お兄さんから「2人きりで話がしたい。」と、言われて、今俺はお兄さんとお兄さんの部屋にいる。
でも…
「いい加減、何か話してください。」
連れてこられたのはいいものの、お兄さんはまったく口を開かない。
ベッドに座って俯いて、黙ったまま。
あれから何度も声をかけているが、返事がないのだ。
「はぁ…」
俺はため息をついて、ドアノブに手をかけて、かちゃっとドアを開ける。すると、俯いていた顔を勢いよく上げて、「な、何勝手にどっか行こうとしてんだよ!!」、と。
俺が出て行くのを阻止するように、開けていたドアを押されて、再びかちゃっと閉まった。

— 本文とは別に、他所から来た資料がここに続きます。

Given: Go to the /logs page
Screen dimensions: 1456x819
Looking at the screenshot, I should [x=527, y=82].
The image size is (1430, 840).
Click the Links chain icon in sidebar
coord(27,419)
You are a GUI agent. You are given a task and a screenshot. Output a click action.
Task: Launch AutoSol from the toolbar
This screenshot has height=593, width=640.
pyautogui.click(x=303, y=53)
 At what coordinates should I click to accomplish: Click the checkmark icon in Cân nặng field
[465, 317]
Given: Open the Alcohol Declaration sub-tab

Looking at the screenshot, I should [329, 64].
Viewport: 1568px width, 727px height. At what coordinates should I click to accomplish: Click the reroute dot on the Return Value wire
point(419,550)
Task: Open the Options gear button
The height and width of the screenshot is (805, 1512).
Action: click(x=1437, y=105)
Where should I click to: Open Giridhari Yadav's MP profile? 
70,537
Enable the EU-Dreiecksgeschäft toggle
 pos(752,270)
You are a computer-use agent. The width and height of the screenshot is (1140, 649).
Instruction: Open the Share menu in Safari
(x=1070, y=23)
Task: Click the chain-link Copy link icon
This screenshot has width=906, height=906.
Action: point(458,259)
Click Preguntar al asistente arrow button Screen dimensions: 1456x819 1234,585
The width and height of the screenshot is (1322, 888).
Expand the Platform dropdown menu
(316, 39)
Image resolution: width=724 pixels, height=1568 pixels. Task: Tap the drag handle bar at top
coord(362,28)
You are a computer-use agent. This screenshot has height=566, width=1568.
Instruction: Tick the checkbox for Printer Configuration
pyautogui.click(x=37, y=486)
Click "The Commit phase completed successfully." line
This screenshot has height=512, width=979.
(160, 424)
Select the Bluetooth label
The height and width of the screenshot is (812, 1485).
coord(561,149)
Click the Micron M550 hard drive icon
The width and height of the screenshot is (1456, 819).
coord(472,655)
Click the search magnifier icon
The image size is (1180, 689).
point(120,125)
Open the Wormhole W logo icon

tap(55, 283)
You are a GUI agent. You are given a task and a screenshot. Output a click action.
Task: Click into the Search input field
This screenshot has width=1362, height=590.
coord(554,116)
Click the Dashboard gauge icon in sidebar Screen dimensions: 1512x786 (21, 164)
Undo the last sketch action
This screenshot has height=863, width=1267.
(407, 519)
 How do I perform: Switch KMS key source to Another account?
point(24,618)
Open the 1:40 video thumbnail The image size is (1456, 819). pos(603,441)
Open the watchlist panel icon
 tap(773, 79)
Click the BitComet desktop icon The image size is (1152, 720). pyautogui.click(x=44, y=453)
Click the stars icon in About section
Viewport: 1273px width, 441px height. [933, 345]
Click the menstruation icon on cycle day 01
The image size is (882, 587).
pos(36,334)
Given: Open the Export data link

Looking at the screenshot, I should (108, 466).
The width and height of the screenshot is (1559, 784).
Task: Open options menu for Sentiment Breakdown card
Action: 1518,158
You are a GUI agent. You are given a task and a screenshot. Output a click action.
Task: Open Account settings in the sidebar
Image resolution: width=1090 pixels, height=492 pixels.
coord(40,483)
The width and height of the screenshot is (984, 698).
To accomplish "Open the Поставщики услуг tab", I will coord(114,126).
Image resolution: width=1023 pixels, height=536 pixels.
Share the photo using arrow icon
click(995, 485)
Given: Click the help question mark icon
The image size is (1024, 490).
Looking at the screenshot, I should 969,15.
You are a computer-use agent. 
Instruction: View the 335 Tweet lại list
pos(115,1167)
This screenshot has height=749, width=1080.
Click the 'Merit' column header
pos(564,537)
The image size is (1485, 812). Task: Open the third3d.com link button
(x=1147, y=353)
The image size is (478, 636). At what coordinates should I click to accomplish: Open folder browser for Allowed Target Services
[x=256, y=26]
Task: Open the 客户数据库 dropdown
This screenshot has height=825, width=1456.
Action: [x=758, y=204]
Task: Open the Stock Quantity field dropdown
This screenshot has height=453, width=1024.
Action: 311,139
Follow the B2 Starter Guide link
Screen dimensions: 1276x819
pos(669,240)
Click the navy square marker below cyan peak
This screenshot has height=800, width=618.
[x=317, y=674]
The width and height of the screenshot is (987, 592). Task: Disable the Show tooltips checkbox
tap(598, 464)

「じゃあ、早く話してくださいよ。さっきから、黙ったままじゃないですか。」
「そ、そうだけど…。なんか、改めておまえを目の前にすると言いづらいんだよ!!」
「…はあ。」
「なんだよ、"…はあ。"って!!」
「いや、なんか意外だなって。」
「う、うっせーよ!!」
顔を赤らめてのこのツンデレ発言。
なんか…
「やっぱ似てますね。」
「は??」
「いや、さすが兄弟だなーって思って。」
「な、なんだよ、それ。」
「なんか、さっきの言い方といい、その表情といい…どことなく先輩と似てるんですよね。」
「な、何言ってんだよ!!俺と夕貴が似てるわけないだろ!?」
「まぁ、似てないところもありますけど、似てるところもありますよ??」
「はぁ!?ぜーったいありえん!!それに、夕貴のほうがもっとかわいい、」
「えぇ、かわいいですよ。そういうところが。」
「え??」
「たまんないんですよねー。顔真っ赤にして、瞳潤ませて言うツンデレ発言。」
「なっ!?おまえ、」
「そういうところもかわいくてたまんないんです。」
「っ…。おまえ、本当に夕貴のことが好きなんだな。」
「今さら何を言ってるんですか??」
「いや、なんていうかさ…。おまえもモテるだろうけど…。夕貴、すっげーモテる…だろ??」
「えぇ、まぁ。俺はともかく、先輩はすっごくモテますけど。それと何か関係あるんですか??」
俺の言葉にお兄さんは、背を向ける。
そして、ゆっくりと歩いてベッドまで行くと、腰を下ろした。
「水族館から帰ってきたとき母さんが言ってたから、知ってると思うけど…あいつさ、今でも俺たち家族に迷惑かけたと思ってて。罪悪感と罪滅ぼしであの学園に入って、成績は常にトップ。おまけに生徒会長だ。」
顔を下げて、俯いたまま話す。
顔が見えない。
どんな表情をして、このことを話しているかわからない。
でも、俺にはわかる。
話している声と、自分の手を掴んで、必死に震えに耐えていることから。
どれだけ辛く悲しい表情をしているか。
俺にはすごくわかった。
「俺たちにとっては確かにうれしいことだ。荒れてた頃の夕貴は本当に手のつけようがなくて、すっごく苦労した。だから、ここまでがんばってくれていることがすごくうれしい。うれしいんだけど…」
「だけど??」
「夕貴が俺たちへの罪滅ぼしでこんなにがんばっているんだってことを知って…正直胸が痛んだ。」
「……。」
「俺たちはただ、普通に楽しく学校生活を送ってほしいだけなんだ。ただ、それだけなんだ…。」
「っ…」
先輩を思っているからこそ出る、お兄さんの本音。
その言葉に何て声をかけたらいいかわからなかった。
でも、お兄さんも本音で話してくれたから、俺も本音で話そう、そう思うと、自然と口が開いた。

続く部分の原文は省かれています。